US20260050447
2026-02-19
Physics
G06F9/44505
A novel approach leverages the extended Berkeley Packet Filter (eBPF) technology to enhance method invocation data collection for application monitoring without requiring modifications to the application itself. By utilizing a method invocation data collector configuration definition, a device can generate an eBPF probe configuration aimed at a specific function within a targeted application. This configuration is then deployed to an eBPF agent, which collects invocation metrics seamlessly, thereby enhancing application observability.
The method pertains to computer networks, specifically focusing on the use of eBPF for agentless observability in application performance monitoring. Modern applications produce significant data volumes that need to be efficiently monitored to improve performance and understand user interactions. Traditional methods require manual instrumentation, which is cumbersome and disrupts application operations.
Conventional observability techniques necessitate embedding monitoring code directly into applications, which is labor-intensive and error-prone. Such methods demand redeployment, leading to downtime and potential service interruptions. This inflexibility can result in outdated data collection and hinder swift performance issue resolution, negatively affecting user experience.
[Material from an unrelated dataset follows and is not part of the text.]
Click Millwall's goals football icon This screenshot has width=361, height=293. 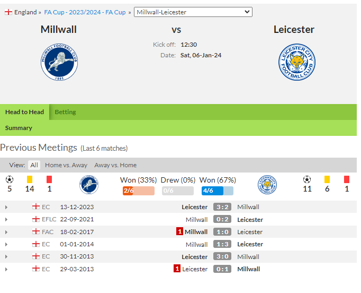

The disclosed system allows a device to create an eBPF probe configuration based on a specified method invocation data collector configuration. This probe is deployed to an eBPF agent to gather invocation metrics without altering the target application. The collected metrics are then used to augment operational traces, providing comprehensive insights into application behavior.
The implementation can be integrated into various network configurations, including local and wide area networks, utilizing both wired and wireless communication protocols. Devices involved may range from client devices like smartphones and laptops to servers and databases, potentially operating within a cloud-based infrastructure. The architecture supports diverse network interfaces and communication protocols, ensuring flexibility and scalability.